[EXERCISE] From the data below, tally each line that has "computer" in it, then give that tally without comment.

[RECORDS SHOWN]

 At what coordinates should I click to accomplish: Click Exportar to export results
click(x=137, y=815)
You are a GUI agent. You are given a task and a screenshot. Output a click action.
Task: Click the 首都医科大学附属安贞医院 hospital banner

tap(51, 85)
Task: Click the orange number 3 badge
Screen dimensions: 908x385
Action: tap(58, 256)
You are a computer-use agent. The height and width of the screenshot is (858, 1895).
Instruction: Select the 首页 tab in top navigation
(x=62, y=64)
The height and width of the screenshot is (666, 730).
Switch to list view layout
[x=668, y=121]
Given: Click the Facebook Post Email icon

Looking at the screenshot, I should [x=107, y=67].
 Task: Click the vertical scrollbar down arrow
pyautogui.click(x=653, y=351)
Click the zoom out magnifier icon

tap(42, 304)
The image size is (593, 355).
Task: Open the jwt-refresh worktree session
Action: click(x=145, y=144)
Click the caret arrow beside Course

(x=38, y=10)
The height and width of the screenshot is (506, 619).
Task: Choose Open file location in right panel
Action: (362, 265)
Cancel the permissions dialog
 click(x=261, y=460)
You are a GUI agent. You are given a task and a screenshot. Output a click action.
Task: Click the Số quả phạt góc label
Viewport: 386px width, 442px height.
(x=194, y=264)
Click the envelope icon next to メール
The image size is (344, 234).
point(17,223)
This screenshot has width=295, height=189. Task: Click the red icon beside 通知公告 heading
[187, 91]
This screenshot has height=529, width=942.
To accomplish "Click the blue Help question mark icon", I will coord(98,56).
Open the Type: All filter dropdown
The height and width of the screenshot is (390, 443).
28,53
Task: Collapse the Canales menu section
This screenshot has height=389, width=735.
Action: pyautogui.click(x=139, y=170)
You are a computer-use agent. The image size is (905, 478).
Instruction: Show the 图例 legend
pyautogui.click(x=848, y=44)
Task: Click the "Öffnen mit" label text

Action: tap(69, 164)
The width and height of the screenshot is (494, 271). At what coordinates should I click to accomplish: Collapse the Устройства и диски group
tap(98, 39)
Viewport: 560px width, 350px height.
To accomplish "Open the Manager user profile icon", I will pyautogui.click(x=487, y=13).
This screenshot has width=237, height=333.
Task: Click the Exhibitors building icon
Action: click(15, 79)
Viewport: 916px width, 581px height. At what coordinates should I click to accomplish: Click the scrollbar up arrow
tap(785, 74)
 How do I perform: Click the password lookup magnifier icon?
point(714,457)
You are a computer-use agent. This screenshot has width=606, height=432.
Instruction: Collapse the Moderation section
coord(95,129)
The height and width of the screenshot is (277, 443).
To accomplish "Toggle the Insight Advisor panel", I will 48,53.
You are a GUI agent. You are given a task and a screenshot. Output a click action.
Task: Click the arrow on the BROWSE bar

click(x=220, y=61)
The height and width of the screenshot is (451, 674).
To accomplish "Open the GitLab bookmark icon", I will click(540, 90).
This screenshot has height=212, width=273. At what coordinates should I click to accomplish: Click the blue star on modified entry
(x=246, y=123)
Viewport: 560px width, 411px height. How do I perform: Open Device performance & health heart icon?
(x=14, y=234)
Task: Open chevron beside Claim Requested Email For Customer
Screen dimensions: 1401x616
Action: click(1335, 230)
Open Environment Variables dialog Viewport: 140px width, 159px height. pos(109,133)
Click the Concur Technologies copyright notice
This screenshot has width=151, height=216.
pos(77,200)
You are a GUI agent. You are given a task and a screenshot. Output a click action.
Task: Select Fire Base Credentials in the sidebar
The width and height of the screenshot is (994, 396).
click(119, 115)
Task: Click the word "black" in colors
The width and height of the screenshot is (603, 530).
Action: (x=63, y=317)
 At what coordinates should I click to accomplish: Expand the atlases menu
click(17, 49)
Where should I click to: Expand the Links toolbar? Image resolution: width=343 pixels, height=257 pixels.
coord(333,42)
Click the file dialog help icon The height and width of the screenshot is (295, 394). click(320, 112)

[TASK RESPONSE] 3